The Ayensu Starch Company failed to produce the expected 4,000 metric tonnes of starch for Guinness Company Limited by June 2014.
The company is further expected to produce an additional 10,000 tonnes by June 2015 when it could not even produce a thousand metric of starch last year.
Currently, the factory is crippled with productivity, management, supply and technical challenges that compelled the workers to lay down their tools some months ago.
Mr Kweku Ricketts-Hagan, the Deputy Minister of Trade and Industry, has said the government was making efforts to put the factory in the hands of the private sector to inject the required capital to help boost production and achieve its targets.

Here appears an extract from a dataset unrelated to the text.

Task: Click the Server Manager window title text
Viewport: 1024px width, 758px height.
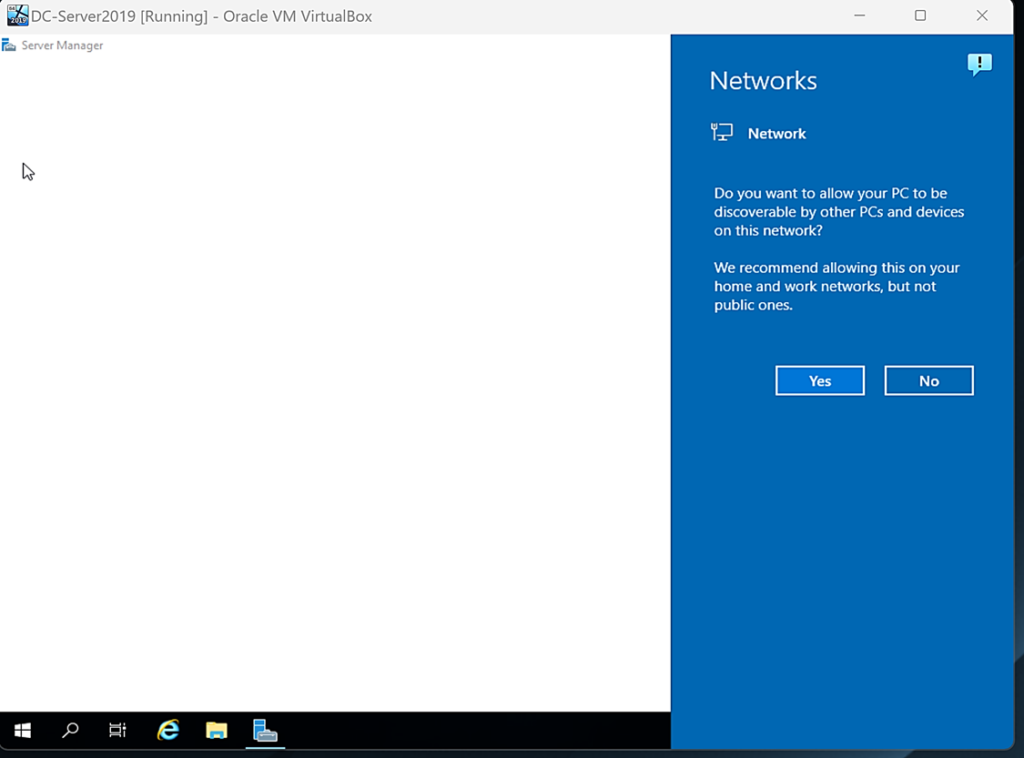Action: click(62, 46)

He said during a visit to the company that it was imperative that industries were run by the private sector, with the government being a shareholder to give the companies the needed support to succeed.
According to the Minister, though a definitive decision had not been made yet, the government was looking for a partnership that would involve a Ghanaian and a foreigner, or a Ghanaian, to resolve the problems of ageing machines and other issues of the company, to enhance productivity.
He said the arrangement was in line with government’s private partnership policy of involving the private sector in giving a big boost to local industries, adding that “companies and industries are better run by the private sector than the government.”
The Managing Director of the company, Mr James Bitir, said insufficient supply of electricity was a major contributor to the factory’s inability to meet operational targets.
The Ayensu Starch Factory was set up in 2003 as an agro-processing business involved in the processing of cassava into food grade starch for local consumption and export.